(CONSIGNE)
Mettez à jour le passage du texte sur la possession qui va de « Comme si nous » jusqu'à « car la figure de ce monde passe. » inclus, et redonnez-le en remplaçant « frères » par « amis ».

(EXTRAIT DU TEXTE)

Comme si nous ne possédions rien (1931)

Voici ce que je dis, frères, c’est que le temps est court ; que désormais ceux qui ont des femmes soient comme n’en ayant pas, ceux qui pleurent comme ne pleurant pas, ceux qui se réjouissent comme ne se réjouissant pas, ceux qui achètent comme ne possédant pas, et ceux qui usent du monde comme n’en usant pas, car la figure de ce monde passe.

1 Corinthiens 7,29-31

Quiconque a des yeux pour voir et des oreilles pour entendre observe que la figure de ce monde passe. Toute possession devient incertaine. D’abord ce qu’on possède matériellement. L’écroulement de nos systèmes économiques corrompus fait assez de bruit pour que tous ceux qui n’ont pas désappris d’entendre puissent l’entendre. Il est vrai que dans l’Europe occidentale ces systèmes ne sont pas encore entièrement bouleversés. Mais ceux qui reviennent de Russie nous racontent qu’ils y ont vu, assis au coin des rues et vendant des allumettes, d’anciens princes autrefois propriétaires de territoires aussi grands qu’un canton suisse et munis de titres et d’argent à proportion, sans parler de l’armée de serviteurs qui les entouraient alors. Il me semble évident que le communisme, quoi qu’on en pense par ailleurs, a pour mission de montrer au monde entier dans quelle insécurité nous vivons et de nous arracher à la satiété et à l’asservissement de la possession. Si ceux des bourgeois pour qui la sûre possession de leurs biens est la substance ou du moins la forme de la vie, sont obsédés par une peur du communisme souvent ridicule d’ailleurs et nullement justifiée par l’état de choses actuel, cette peur même témoigne de l’ébranlement du système capitaliste. L’heure approche.

C’est agir sagement que de compter avec ces faits. Nous ferions tous bien de nous familiariser avec l’idée de la pauvreté et du renoncement à toute possession. Cette idée qui nous paraissait absurde lorsqu’elle nous venait, endimanchée en quelque sorte, de Tolstoï ou de Saint-François d’Assise ou s’offrait comme l’un des plus extraordinaires paradoxes de l’Évangile, la voici qui vient maintenant en habits de tous les jours, le marteau à la main et menaçant d’en briser le monde un jour. Si les signes ne trompent pas, c’en est fait pour toujours de l’orgueil et de la sécurité de posséder, comme aussi de cette course à la propriété si caractéristique d’une époque où il semblait qu’elle seule comptât. Que ce soit par une révolution politico-économique ou par l’évolution plus lente de l’ensemble de notre système économique, l’appauvrissement n’en touchera pas moins tout le monde. Sage est celui qui s’y attend avec calme. « La figure de ce monde passe ».

Pourtant il ne s’agit pas que de possessions matérielles. Il se peut qu’il y ait encore assez d’idéalisme dans la nature humaine pour que beaucoup n’éprouvent pas, à perdre ces biens-là, un excessif émoi. Mais à la propriété sont liées certaines formes de la vie de l’esprit qui constituent comme une propriété d’ordre culturel et, parce que toute notre civilisation repose plus ou moins sur le système économique actuel, l’écroulement menace cette forme de la propriété à son tour. Il peut nous sembler dur et presque impossible de renoncer à toutes sortes de jouissances de l’esprit, aux privilèges de l’instruction ou aux égards qui nous paraissent dus à notre rang, aux satisfactions de l’intellectualité pour ne pas parler de ses raffinements. Mais il est sage de s’y attendre.

(EXTRAIT SOURCE)
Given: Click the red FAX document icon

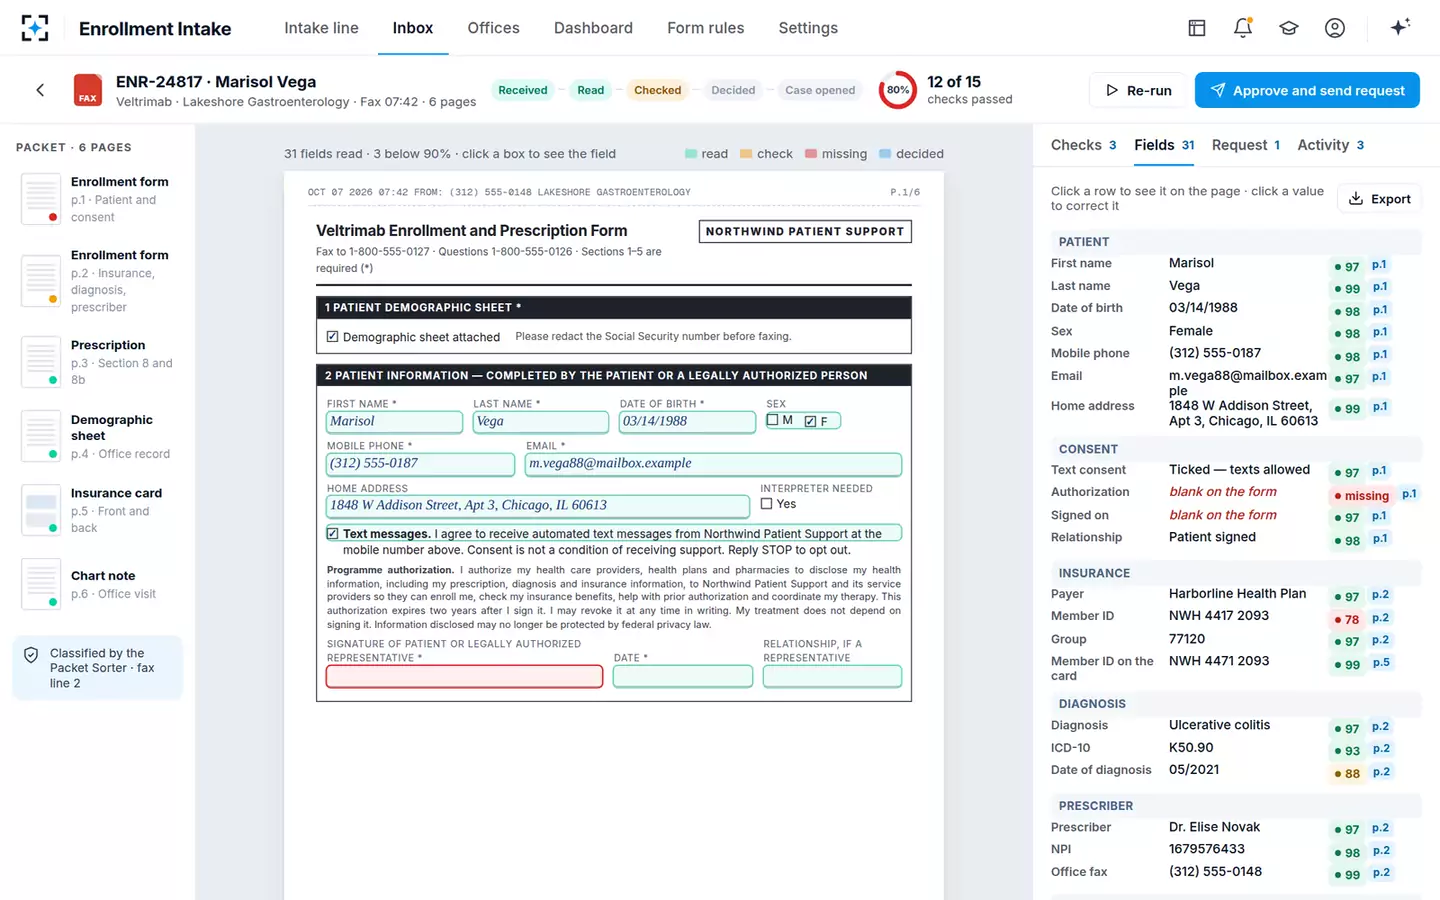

(CORRIGÉ)
Comme si nous ne possédions rien (1931)

Voici ce que je dis, amis, c’est que le temps est court ; que désormais ceux qui ont des femmes soient comme n’en ayant pas, ceux qui pleurent comme ne pleurant pas, ceux qui se réjouissent comme ne se réjouissant pas, ceux qui achètent comme ne possédant pas, et ceux qui usent du monde comme n’en usant pas, car la figure de ce monde passe.